Choć swoją drogą, przed obejrzeniem filmu myślałem, że obie będą złe i coś w końcu pokażą.
A motyw wampiryczny bym w ogóle z tego filmu wywalił. Gdyby wszystko okazało się urojeniami zarówno Cushinga jak i poszukującego diabła hrabiego, byłoby ciekawiej.
Może i byłoby ciekawiej, ale wtedy byś wsadził stryja w garnitur opętanego przez religię wariata, co w sumie byłoby zgodnie ze współczesnymi trendami.

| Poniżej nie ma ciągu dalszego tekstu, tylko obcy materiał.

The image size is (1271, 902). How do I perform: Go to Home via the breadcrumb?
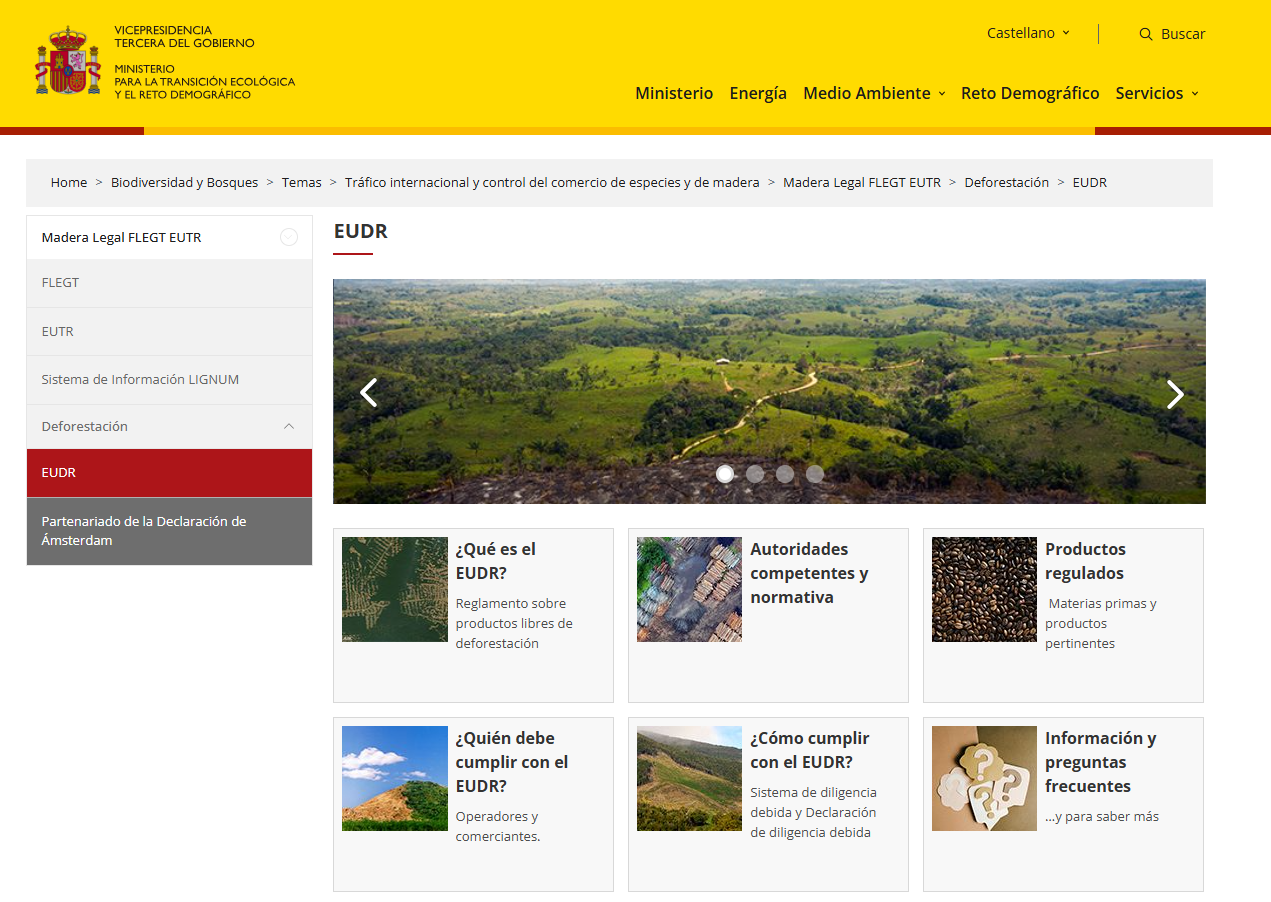point(68,182)
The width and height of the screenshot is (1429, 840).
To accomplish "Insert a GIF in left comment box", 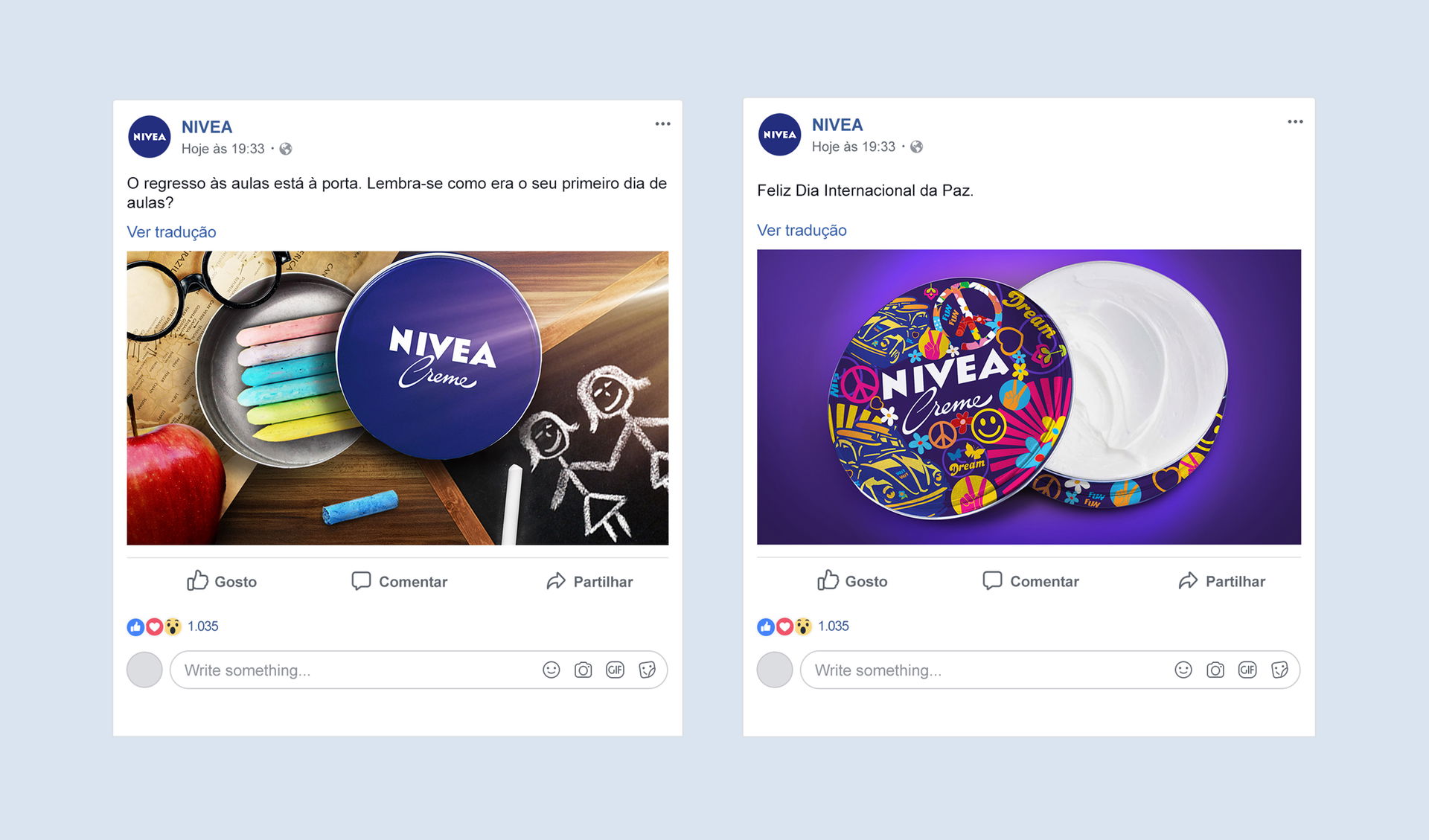I will click(615, 670).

Mnie jednak się podoba tak jak jest.
Re: Henry Macleod Robertson (1932 - 1996)
: pt lip 15, 2016 18:42 pm
autor: Koper
Bucholc Krok pisze:ale po co Ci druga taka sama?
Bo 4 to zawsze lepiej jak 2.*
Bucholc Krok pisze:Może i byłoby ciekawiej, ale wtedy byś wsadził stryja w garnitur opętanego przez religię wariata
No przecież tym właśnie był. Tylko że w połowie filmu wyszło, że wampiry jednak istnieją, a zatem to że wcześniej trzy dziewki spalił na stosie za niewinność to kij tam, nieważne, stryjunio chciał dobrze.
* piersi na ekranie
Re: Henry Macleod Robertson (1932 - 1996)
: pt lip 15, 2016 20:26 pm
autor: Bucholc Krok
Koper pisze:No przecież tym właśnie był.
Tak by się mogło wydawać (sam tak myślałem!) do momentu, gdy się okazało, że sobie tego nie ubrdał. To nie wiara go zaślepiła ani jakieś majaki.
Tylko że w połowie filmu wyszło, że wampiry jednak istnieją, a zatem to że wcześniej trzy dziewki spalił na stosie za niewinność to kij tam, nieważne, stryjunio chciał dobrze.

Ważne, ale nie świadczy o nim jako o wariacie, tylko o takim, który chce, ale nie potrafi albo najpierw robi, a dopiero potem myśli. Z niego był taki tropiciel zła, jak z Sikorskiego dyplomata.

Re: Henry Macleod Robertson (1932 - 1996)
: sob lip 16, 2016 11:10 am
autor: Koper
Bucholc Krok pisze:Tak by się mogło wydawać (sam tak myślałem!) do momentu, gdy się okazało, że sobie tego nie ubrdał. To nie wiara go zaślepiła ani jakieś majaki.
Tylko seksualne problemy z samym sobą?

A wiedźmy sobie ubzdurał. Tylko że akurat po jakimś czasie w okolicy pojawiły się wampiry i pojawiła mu się wymówka.
Bucholc Krok pisze:Ważne, ale nie świadczy o nim jako o wariacie, tylko o takim, który chce, ale nie potrafi albo najpierw robi, a dopiero potem myśli.
Na jedno wychodzi.
Bucholc Krok pisze:Z niego był taki tropiciel zła, jak z Sikorskiego dyplomata.

Ba, albo nawet i z Waszczykowskiego

Re: Henry Macleod Robertson (1932 - 1996)
: ndz lip 17, 2016 16:15 pm
autor: Bucholc Krok
Koper pisze:Tylko seksualne problemy z samym sobą?

To że ktoś nie toleruje k*****wa nie znaczy, że ma problemy seksualne.
A wiedźmy sobie ubzdurał. Tylko że akurat po jakimś czasie w okolicy pojawiły się wampiry i pojawiła mu się wymówka.
A to musi być zaraz wampir, żeby było zło?
Ba, albo nawet i z Waszczykowskiego

Jeszcze Sikorskiemu do pięt nie sięga. Nie słyszałem, żeby wspominał o spotkaniu Szydło z Putinem, na którym miałaby paść propozycja rozbioru Ukrainy.

Re: Henry Macleod Robertson (1932 - 1996)
: ndz lip 17, 2016 20:27 pm
autor: Koper
Bucholc Krok pisze:A to musi być zaraz wampir, żeby było zło?
Bynajmniej, ale jeśli dla Ciebie młoda ładna dziewczyna = zło, to masz problemy podobne do tego bohatera.
Bucholc Krok pisze:Jeszcze Sikorskiemu do pięt nie sięga.
Racja, co najwyżej Fotydze, ale to nie temat do takich dysput.